— THE TASK —
Can you output the records below exactly as they are written?

* * *

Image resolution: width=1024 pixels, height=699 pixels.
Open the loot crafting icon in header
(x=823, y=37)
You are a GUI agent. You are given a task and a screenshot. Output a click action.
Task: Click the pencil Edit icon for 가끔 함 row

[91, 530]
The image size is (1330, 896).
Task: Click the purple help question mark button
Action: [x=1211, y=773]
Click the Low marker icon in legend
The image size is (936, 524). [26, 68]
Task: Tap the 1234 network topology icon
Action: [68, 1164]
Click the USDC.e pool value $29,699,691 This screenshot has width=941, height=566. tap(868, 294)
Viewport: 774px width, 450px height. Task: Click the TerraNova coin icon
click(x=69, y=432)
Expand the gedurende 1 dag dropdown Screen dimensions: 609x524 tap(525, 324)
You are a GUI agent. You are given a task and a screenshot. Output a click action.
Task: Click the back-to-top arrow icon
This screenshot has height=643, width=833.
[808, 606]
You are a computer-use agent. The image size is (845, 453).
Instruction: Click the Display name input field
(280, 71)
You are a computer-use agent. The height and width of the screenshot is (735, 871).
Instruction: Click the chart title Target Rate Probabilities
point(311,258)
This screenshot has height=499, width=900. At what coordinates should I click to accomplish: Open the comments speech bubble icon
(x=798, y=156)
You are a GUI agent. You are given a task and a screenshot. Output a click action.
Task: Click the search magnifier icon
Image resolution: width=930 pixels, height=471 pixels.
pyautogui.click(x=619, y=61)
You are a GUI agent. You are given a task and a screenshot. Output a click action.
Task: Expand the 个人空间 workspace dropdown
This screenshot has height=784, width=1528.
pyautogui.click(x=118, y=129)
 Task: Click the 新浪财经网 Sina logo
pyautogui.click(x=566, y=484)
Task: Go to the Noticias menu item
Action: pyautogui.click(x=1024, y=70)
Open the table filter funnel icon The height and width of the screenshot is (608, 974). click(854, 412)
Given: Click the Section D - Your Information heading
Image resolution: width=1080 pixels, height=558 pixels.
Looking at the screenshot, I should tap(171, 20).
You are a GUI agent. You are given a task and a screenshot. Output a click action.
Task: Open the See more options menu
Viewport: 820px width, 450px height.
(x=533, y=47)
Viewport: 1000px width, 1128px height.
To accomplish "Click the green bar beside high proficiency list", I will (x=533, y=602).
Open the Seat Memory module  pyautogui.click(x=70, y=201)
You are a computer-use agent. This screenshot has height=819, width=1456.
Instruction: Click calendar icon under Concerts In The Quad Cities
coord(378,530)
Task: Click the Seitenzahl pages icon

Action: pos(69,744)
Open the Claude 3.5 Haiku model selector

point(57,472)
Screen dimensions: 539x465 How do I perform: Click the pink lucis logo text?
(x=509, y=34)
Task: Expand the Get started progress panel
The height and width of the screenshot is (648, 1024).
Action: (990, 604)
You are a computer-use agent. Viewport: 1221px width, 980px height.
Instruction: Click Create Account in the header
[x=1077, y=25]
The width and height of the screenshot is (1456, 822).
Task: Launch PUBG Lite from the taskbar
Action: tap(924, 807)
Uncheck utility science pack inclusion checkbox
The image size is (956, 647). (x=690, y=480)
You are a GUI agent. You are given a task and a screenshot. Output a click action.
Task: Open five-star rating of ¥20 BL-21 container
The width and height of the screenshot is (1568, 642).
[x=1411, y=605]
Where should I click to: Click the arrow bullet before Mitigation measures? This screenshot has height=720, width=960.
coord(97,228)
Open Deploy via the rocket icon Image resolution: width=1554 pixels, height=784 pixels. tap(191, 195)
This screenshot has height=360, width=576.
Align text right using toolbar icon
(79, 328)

* * *

— YOUR SOLUTION —
Image resolution: width=1024 pixels, height=699 pixels.
Open the loot crafting icon in header
(x=823, y=37)
You are a GUI agent. You are given a task and a screenshot. Output a click action.
Task: Click the pencil Edit icon for 가끔 함 row

[91, 530]
The image size is (1330, 896).
Task: Click the purple help question mark button
Action: [x=1211, y=773]
Click the Low marker icon in legend
The image size is (936, 524). [26, 68]
Task: Tap the 1234 network topology icon
Action: [68, 1164]
Click the USDC.e pool value $29,699,691 This screenshot has width=941, height=566. tap(868, 294)
Viewport: 774px width, 450px height. Task: Click the TerraNova coin icon
click(x=69, y=432)
Expand the gedurende 1 dag dropdown Screen dimensions: 609x524 tap(525, 324)
You are a GUI agent. You are given a task and a screenshot. Output a click action.
Task: Click the back-to-top arrow icon
This screenshot has height=643, width=833.
[808, 606]
You are a computer-use agent. The image size is (845, 453).
Instruction: Click the Display name input field
(280, 71)
You are a computer-use agent. The height and width of the screenshot is (735, 871).
Instruction: Click the chart title Target Rate Probabilities
point(311,258)
This screenshot has height=499, width=900. At what coordinates should I click to accomplish: Open the comments speech bubble icon
(x=798, y=156)
You are a GUI agent. You are given a task and a screenshot. Output a click action.
Task: Click the search magnifier icon
Image resolution: width=930 pixels, height=471 pixels.
pyautogui.click(x=619, y=61)
You are a GUI agent. You are given a task and a screenshot. Output a click action.
Task: Expand the 个人空间 workspace dropdown
This screenshot has height=784, width=1528.
pyautogui.click(x=118, y=129)
 Task: Click the 新浪财经网 Sina logo
pyautogui.click(x=566, y=484)
Task: Go to the Noticias menu item
Action: pyautogui.click(x=1024, y=70)
Open the table filter funnel icon The height and width of the screenshot is (608, 974). click(854, 412)
Given: Click the Section D - Your Information heading
Image resolution: width=1080 pixels, height=558 pixels.
Looking at the screenshot, I should tap(171, 20).
You are a GUI agent. You are given a task and a screenshot. Output a click action.
Task: Open the See more options menu
Viewport: 820px width, 450px height.
(x=533, y=47)
Viewport: 1000px width, 1128px height.
To accomplish "Click the green bar beside high proficiency list", I will (x=533, y=602).
Open the Seat Memory module  pyautogui.click(x=70, y=201)
You are a computer-use agent. This screenshot has height=819, width=1456.
Instruction: Click calendar icon under Concerts In The Quad Cities
coord(378,530)
Task: Click the Seitenzahl pages icon

Action: pos(69,744)
Open the Claude 3.5 Haiku model selector

point(57,472)
Screen dimensions: 539x465 How do I perform: Click the pink lucis logo text?
(x=509, y=34)
Task: Expand the Get started progress panel
The height and width of the screenshot is (648, 1024).
Action: (990, 604)
You are a computer-use agent. Viewport: 1221px width, 980px height.
Instruction: Click Create Account in the header
[x=1077, y=25]
The width and height of the screenshot is (1456, 822).
Task: Launch PUBG Lite from the taskbar
Action: tap(924, 807)
Uncheck utility science pack inclusion checkbox
The image size is (956, 647). (x=690, y=480)
You are a GUI agent. You are given a task and a screenshot. Output a click action.
Task: Open five-star rating of ¥20 BL-21 container
The width and height of the screenshot is (1568, 642).
[x=1411, y=605]
Where should I click to: Click the arrow bullet before Mitigation measures? This screenshot has height=720, width=960.
coord(97,228)
Open Deploy via the rocket icon Image resolution: width=1554 pixels, height=784 pixels. tap(191, 195)
This screenshot has height=360, width=576.
Align text right using toolbar icon
(79, 328)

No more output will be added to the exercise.